WHAT IS NEEDED: Give the number of lines in the records below that hold "right"; nothing else is needed.

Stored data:
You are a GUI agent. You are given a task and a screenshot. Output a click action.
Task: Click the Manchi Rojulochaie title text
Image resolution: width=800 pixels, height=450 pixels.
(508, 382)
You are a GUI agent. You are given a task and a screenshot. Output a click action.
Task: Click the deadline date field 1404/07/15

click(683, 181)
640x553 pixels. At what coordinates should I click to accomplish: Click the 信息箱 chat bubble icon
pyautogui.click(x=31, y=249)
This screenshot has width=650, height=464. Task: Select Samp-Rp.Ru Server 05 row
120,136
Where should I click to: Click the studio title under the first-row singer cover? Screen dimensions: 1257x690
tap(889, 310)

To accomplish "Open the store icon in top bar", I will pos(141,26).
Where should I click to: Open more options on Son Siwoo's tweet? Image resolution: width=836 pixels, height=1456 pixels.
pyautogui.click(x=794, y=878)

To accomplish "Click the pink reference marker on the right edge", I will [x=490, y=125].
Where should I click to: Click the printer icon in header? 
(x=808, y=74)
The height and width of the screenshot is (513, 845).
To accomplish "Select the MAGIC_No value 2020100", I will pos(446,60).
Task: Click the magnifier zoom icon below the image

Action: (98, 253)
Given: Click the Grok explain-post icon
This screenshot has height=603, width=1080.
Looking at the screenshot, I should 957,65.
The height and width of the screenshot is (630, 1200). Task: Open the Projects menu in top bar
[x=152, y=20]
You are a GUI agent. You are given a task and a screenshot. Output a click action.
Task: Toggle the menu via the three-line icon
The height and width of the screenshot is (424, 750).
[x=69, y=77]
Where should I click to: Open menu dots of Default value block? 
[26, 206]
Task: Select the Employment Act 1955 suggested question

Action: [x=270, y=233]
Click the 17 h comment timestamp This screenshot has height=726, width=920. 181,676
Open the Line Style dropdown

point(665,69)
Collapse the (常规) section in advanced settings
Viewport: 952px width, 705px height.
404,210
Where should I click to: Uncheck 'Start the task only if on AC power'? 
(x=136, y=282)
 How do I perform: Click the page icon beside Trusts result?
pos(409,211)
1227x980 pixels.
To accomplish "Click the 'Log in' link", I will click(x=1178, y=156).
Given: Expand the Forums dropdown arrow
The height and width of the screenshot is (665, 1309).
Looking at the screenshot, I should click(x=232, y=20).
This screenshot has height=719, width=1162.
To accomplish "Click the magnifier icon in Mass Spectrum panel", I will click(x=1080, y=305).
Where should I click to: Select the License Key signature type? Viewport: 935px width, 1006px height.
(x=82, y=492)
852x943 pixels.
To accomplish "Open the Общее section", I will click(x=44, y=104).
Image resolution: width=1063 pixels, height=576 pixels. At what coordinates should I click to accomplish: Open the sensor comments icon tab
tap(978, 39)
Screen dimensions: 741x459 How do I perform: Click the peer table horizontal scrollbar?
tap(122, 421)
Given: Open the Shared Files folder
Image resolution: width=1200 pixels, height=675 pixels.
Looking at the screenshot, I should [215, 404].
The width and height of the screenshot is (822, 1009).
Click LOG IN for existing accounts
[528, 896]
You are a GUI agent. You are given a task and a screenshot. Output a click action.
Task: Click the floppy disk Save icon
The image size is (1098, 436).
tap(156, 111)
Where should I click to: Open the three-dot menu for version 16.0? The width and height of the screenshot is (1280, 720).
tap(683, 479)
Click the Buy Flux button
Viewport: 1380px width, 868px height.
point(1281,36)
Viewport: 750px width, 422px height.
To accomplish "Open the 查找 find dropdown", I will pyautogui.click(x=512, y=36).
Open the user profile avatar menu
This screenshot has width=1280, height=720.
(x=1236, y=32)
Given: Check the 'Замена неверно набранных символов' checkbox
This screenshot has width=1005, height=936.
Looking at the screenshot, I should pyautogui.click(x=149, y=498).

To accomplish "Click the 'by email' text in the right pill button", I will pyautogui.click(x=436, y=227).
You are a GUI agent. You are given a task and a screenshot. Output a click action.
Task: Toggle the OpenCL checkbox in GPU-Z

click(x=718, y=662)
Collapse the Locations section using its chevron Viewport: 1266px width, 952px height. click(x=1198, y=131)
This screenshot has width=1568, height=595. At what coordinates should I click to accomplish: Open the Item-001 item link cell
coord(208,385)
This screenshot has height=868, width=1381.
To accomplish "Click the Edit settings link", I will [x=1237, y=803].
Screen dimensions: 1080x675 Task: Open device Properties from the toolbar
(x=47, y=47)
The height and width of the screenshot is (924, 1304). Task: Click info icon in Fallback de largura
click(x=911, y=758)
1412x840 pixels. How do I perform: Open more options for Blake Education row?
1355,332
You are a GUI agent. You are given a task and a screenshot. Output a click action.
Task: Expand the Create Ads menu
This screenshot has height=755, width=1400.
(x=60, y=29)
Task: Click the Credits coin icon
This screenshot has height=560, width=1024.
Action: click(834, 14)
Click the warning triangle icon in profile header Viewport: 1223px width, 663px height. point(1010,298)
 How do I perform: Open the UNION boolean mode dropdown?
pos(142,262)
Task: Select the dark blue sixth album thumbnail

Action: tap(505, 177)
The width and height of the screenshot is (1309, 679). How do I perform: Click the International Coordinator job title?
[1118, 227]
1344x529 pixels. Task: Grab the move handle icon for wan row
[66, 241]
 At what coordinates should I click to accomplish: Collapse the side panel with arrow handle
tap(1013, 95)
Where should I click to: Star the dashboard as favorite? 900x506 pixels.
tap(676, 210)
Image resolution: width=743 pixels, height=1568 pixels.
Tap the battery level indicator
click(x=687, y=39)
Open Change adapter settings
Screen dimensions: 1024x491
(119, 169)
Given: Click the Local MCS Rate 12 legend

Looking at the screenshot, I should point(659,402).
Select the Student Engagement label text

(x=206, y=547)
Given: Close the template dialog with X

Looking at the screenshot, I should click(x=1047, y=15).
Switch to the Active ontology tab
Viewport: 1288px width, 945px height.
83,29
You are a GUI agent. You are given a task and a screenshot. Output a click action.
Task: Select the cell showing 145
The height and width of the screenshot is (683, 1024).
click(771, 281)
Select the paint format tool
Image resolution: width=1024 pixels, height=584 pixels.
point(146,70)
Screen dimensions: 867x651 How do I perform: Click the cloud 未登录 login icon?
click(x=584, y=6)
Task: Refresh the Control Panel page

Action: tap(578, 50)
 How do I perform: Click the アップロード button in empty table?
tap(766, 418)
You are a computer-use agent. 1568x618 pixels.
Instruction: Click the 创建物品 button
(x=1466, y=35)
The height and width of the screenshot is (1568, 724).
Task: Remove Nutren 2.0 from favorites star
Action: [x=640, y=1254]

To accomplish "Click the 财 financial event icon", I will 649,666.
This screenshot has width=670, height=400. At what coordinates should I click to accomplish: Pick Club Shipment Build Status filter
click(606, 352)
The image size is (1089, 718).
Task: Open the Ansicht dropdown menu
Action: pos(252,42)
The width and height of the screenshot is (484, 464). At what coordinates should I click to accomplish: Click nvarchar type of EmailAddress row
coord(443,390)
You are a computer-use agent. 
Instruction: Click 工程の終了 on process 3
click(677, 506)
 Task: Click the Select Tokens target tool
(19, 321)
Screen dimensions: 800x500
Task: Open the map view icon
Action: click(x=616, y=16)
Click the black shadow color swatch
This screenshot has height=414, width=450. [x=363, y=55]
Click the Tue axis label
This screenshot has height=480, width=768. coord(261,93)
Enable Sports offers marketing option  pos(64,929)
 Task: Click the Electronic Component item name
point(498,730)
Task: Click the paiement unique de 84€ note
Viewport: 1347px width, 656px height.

FINISHED TASK: 2